EXERCISE GOAL> Going line by line through the records below, count those with the word "основания" and give only the count.

***** DATA PROVIDED *****

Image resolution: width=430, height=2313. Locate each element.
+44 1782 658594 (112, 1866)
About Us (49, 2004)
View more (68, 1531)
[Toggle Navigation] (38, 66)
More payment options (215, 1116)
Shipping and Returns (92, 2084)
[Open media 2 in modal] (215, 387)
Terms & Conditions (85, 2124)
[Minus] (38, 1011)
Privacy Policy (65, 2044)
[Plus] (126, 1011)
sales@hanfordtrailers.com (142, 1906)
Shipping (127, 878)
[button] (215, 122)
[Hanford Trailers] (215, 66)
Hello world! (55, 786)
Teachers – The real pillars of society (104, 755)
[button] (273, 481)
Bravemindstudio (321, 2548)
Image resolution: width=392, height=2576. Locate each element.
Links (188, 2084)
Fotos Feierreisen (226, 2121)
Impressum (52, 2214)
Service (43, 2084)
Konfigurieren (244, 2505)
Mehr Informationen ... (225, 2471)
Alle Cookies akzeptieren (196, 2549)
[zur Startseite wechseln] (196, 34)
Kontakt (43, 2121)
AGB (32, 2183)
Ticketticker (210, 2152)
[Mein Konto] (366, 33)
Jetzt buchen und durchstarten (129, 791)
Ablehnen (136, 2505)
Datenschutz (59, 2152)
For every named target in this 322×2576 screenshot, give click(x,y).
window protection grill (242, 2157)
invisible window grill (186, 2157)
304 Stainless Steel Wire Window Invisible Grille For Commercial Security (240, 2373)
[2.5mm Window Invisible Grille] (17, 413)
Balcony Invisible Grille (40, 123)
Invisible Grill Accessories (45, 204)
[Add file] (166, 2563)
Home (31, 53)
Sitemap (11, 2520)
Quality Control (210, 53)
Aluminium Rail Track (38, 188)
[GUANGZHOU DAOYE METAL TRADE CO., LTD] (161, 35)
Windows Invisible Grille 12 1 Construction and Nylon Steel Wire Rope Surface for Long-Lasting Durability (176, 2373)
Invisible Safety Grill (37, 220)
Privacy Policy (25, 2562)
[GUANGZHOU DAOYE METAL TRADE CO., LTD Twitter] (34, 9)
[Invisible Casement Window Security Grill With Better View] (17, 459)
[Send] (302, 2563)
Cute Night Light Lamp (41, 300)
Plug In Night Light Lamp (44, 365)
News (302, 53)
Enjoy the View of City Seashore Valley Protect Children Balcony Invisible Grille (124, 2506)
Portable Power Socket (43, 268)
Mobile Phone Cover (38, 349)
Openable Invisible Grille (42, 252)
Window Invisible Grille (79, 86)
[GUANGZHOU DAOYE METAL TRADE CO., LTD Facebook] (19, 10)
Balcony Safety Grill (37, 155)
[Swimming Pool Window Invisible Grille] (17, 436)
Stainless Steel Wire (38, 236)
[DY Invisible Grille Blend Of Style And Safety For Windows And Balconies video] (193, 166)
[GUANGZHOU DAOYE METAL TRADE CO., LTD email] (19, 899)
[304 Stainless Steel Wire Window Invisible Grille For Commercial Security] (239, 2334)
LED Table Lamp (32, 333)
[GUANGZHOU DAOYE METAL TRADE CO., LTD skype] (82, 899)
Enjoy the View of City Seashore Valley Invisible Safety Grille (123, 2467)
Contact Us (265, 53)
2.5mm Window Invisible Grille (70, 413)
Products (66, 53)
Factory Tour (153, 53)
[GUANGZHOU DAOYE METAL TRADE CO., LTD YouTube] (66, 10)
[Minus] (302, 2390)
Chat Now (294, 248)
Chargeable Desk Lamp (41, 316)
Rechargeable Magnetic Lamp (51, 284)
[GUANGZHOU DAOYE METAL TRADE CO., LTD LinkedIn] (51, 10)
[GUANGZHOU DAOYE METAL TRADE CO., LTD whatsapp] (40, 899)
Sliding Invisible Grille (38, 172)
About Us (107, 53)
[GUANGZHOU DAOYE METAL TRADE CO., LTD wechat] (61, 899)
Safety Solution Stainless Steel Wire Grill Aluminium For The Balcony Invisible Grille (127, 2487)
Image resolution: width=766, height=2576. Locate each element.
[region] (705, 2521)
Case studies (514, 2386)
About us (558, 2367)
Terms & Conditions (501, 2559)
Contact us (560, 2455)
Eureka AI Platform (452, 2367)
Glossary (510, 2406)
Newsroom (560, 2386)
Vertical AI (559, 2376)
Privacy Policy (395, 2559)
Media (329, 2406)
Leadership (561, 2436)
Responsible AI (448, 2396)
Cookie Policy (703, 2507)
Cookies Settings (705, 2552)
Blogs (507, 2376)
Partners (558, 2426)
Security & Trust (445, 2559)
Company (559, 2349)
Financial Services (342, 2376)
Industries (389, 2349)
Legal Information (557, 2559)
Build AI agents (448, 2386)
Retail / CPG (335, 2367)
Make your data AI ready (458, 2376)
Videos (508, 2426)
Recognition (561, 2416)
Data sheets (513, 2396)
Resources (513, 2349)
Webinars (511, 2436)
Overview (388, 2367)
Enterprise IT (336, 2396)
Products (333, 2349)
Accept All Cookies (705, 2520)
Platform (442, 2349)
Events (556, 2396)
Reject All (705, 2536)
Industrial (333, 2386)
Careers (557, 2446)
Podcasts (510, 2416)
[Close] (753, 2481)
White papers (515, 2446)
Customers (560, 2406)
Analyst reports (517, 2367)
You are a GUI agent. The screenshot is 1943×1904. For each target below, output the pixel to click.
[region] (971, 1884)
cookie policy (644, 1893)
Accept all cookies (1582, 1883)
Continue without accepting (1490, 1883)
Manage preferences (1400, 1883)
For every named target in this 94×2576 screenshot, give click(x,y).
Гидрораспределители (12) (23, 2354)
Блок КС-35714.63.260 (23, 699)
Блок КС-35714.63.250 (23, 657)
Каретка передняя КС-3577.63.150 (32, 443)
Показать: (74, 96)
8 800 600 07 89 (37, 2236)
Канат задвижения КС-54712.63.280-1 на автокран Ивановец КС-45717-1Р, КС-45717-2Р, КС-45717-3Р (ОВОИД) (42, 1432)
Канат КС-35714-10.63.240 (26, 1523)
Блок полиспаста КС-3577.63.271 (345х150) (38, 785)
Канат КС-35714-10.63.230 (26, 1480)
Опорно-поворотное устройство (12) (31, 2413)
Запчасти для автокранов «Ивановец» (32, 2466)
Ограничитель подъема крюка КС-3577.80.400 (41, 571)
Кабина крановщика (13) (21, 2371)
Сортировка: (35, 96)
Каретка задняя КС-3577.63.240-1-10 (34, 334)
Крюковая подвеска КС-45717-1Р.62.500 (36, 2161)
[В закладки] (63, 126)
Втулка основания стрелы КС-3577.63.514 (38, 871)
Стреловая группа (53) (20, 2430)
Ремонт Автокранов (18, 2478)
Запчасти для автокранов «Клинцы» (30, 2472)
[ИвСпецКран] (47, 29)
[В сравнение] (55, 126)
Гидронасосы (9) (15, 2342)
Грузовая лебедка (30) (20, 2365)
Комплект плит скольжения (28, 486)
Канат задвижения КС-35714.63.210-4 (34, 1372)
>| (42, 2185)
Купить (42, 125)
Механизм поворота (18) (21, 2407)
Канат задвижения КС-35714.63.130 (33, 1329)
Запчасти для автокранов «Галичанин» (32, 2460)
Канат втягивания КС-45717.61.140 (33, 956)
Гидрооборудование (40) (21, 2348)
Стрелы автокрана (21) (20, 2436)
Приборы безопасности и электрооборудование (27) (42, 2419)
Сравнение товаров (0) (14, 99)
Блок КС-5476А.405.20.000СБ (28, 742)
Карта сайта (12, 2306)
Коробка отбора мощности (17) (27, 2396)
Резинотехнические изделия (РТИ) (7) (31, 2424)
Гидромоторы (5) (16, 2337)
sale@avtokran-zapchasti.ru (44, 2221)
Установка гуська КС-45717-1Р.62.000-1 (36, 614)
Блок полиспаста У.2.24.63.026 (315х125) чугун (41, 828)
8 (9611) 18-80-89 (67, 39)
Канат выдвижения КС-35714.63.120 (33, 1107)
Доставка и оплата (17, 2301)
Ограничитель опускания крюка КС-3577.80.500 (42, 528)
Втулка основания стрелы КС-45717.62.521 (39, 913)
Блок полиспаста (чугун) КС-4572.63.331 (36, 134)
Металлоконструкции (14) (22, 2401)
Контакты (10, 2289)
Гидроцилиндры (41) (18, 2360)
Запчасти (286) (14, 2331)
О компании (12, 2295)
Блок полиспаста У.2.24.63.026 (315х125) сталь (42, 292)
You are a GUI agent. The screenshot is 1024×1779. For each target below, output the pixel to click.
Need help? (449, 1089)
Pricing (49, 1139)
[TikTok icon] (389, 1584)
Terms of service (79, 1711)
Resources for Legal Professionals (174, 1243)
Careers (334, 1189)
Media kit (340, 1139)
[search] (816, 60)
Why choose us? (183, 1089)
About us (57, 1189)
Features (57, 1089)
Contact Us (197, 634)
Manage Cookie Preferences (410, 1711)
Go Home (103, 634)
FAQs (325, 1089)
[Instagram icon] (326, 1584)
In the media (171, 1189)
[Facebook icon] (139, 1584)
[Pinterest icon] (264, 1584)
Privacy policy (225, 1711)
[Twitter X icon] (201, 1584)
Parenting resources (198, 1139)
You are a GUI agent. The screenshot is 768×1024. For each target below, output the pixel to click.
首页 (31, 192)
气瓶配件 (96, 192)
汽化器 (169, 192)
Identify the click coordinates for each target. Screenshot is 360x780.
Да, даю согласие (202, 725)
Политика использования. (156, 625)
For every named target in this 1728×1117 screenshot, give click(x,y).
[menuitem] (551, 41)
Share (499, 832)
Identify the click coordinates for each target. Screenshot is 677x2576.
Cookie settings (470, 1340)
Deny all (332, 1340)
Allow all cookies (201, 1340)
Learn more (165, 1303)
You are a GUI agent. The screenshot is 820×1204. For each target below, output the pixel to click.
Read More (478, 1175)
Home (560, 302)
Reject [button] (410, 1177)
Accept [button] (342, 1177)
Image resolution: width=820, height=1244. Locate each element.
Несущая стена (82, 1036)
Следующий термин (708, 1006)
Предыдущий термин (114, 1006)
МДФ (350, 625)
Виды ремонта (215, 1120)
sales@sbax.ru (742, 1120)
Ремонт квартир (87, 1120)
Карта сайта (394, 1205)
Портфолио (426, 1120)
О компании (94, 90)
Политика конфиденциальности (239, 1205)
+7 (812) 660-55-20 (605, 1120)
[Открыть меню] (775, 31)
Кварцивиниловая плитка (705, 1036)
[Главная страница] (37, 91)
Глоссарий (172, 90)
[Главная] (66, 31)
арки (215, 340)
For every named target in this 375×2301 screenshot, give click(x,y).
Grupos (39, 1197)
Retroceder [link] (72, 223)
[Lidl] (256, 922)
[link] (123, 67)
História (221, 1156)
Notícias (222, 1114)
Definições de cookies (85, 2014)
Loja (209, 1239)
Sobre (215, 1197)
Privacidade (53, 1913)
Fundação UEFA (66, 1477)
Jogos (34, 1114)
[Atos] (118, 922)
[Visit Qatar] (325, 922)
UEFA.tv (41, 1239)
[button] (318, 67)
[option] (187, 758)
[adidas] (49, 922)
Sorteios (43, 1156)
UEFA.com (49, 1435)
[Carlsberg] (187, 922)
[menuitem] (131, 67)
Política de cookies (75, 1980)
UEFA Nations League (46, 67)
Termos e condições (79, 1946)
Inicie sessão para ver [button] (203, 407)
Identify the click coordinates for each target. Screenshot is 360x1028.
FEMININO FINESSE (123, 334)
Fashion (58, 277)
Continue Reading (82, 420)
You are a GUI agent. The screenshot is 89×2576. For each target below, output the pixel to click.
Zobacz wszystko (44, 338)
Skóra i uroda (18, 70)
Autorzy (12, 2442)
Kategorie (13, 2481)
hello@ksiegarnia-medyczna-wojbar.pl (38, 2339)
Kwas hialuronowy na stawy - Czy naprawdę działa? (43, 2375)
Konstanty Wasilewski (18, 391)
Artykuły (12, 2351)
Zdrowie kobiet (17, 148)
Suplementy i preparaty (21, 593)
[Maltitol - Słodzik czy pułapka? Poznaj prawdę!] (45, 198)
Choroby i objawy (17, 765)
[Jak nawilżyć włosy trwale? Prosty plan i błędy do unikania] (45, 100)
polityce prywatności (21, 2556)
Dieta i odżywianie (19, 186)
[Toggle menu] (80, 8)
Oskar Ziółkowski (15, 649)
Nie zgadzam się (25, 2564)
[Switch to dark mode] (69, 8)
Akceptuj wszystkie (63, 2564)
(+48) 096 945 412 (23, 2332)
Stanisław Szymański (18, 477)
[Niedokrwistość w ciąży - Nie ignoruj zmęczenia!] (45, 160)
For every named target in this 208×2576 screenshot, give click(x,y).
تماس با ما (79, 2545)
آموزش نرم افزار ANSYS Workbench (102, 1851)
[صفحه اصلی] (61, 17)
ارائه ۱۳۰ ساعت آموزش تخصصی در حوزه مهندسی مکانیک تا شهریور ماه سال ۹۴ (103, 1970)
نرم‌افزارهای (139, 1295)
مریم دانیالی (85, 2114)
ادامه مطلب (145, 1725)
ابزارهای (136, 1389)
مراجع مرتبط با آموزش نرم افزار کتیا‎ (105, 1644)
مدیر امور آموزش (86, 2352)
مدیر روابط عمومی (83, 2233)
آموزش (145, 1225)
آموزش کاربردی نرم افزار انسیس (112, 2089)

*****

RESPONSE TO THE TASK> 2